New SGLT2 inhibitor meets primary safety and HF hospitalization/CV death efficacy endpoint
Positive results have been announced from the Phase III DECLARE-TIMI 58 cardiovascular (CV) outcomes trial (CVOT) for dapagliflozin, the broadest SGLT2 inhibitor CVOT conducted to date. The trial evaluated the CV outcomes of dapagliflozin vs. placebo over a period of up to five years, across 33 countries and in more than 17,000 adults with type-2 diabetes (T2D) who have multiple CV risk factors or established CV disease.
In the DECLARE (Dapagliflozin Effect on Cardiovascular Events)-TIMI 58 trial, dapagliflozin met its primary safety endpoint of non-inferiority for major adverse cardiovascular events (MACE). Dapagliflozin achieved a statistically-significant reduction in the composite endpoint of hospitalization for heart failure (hHF) or CV death, one of the two primary efficacy endpoints. Additionally, fewer MACE events were observed with dapagliflozin for the other primary efficacy endpoint of CV death, myocardial infarction or ischemic stroke, however, this did not reach statistical significance. Data from DECLARE-TIMI 58 confirmed the well-established safety profile of dapagliflozin.

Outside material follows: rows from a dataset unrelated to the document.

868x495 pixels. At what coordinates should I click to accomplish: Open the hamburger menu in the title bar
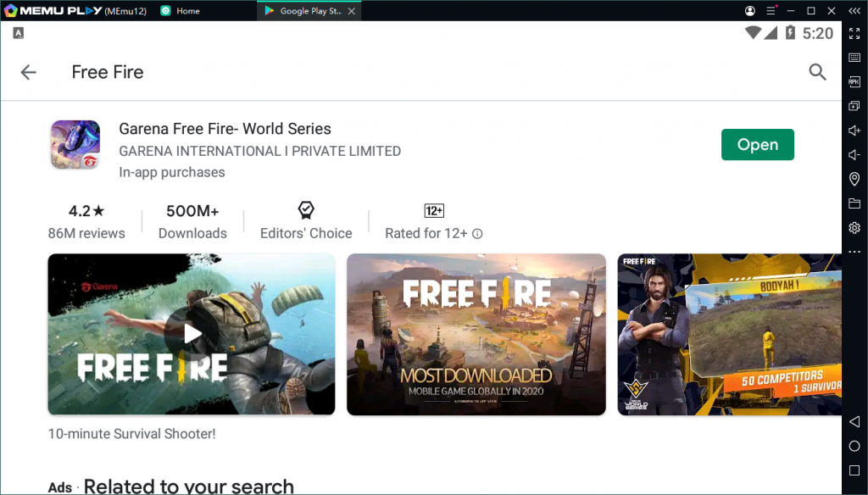point(770,10)
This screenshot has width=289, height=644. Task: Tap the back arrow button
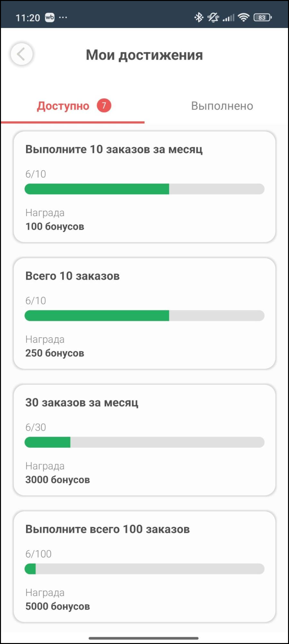pos(22,54)
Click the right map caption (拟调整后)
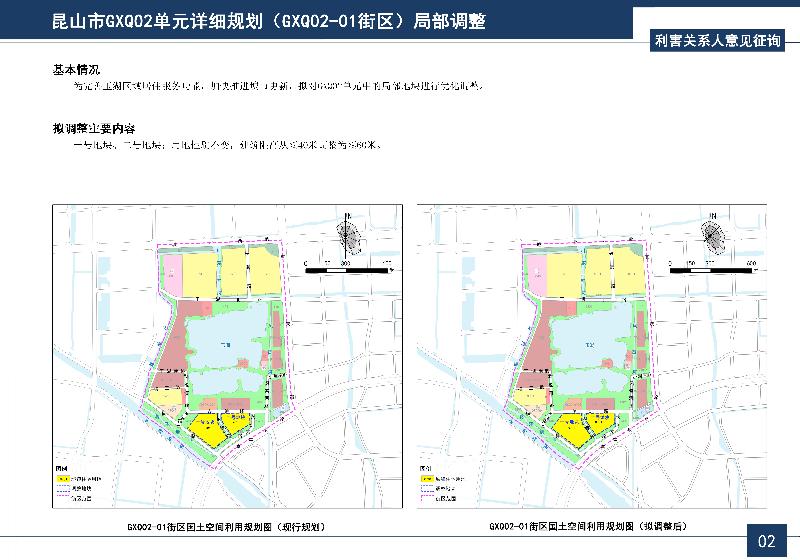 pos(589,526)
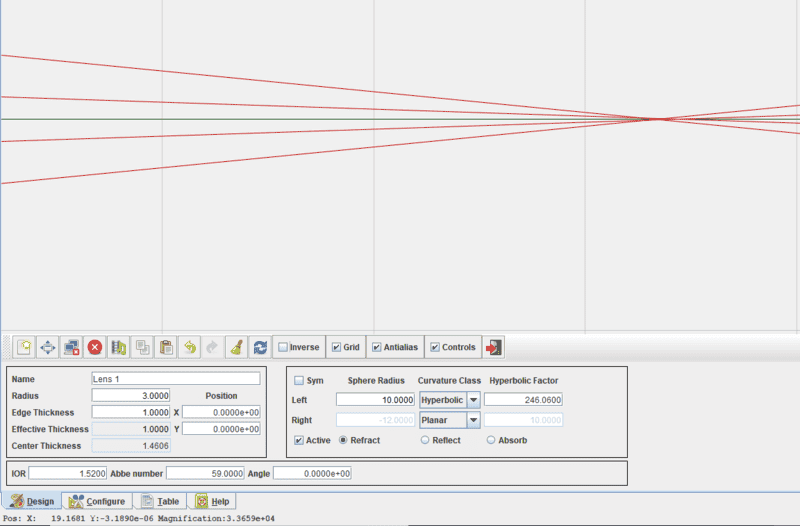The width and height of the screenshot is (800, 526).
Task: Click the red X delete icon
Action: (95, 347)
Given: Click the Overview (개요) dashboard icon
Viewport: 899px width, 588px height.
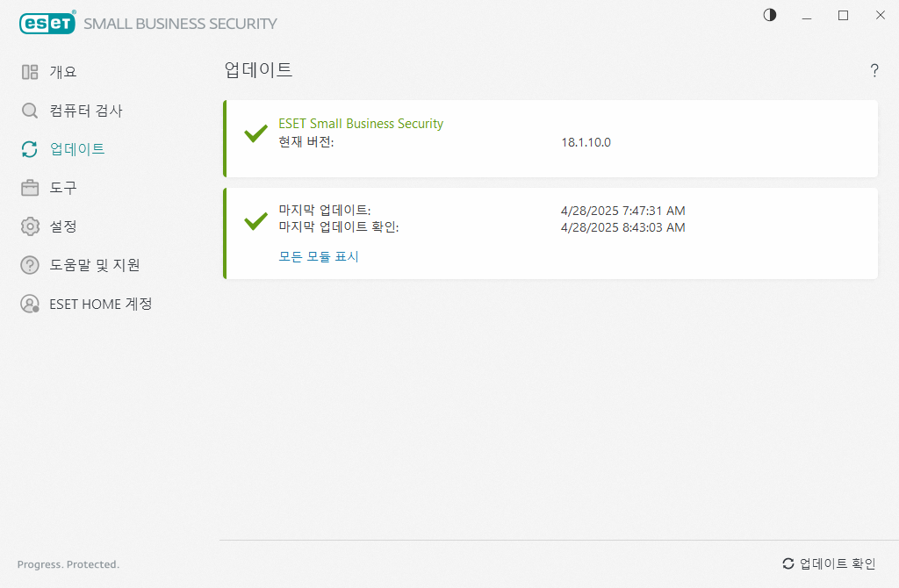Looking at the screenshot, I should [x=30, y=72].
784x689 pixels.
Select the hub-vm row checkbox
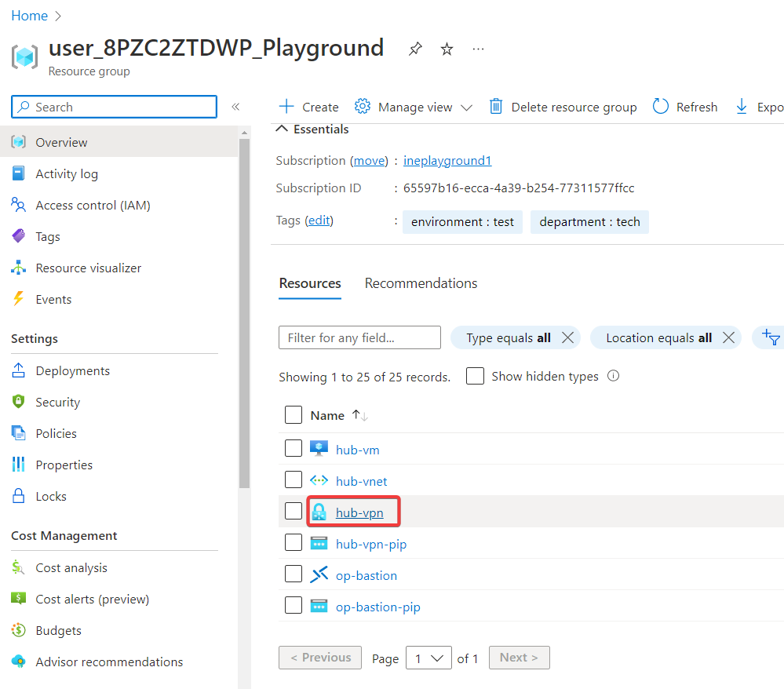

Dapagliflozin is a first-in-class, oral, once-daily selective inhibitor of human sodium-glucose co-transporter 2 (SGLT2) indicated as both monotherapy and as part of combination therapy to improve glycemic control, with the additional benefits of weight loss and blood pressure reduction, as an adjunct to diet and exercise in adults with T2D. Dapagliflozin is not indicated to reduce the risk of CV events, CV death or hHF.
The DECLARE-TIMI 58 trial was independently run in collaboration with academic investigators from the TIMI study group (Boston, MA, USA) and the Hadassah Hebrew University Medical Center (Jerusalem, Israel).
Detailed trial results will be presented on 10 November at the American Heart Association Scientific Sessions 2018 in Chicago, IL, USA.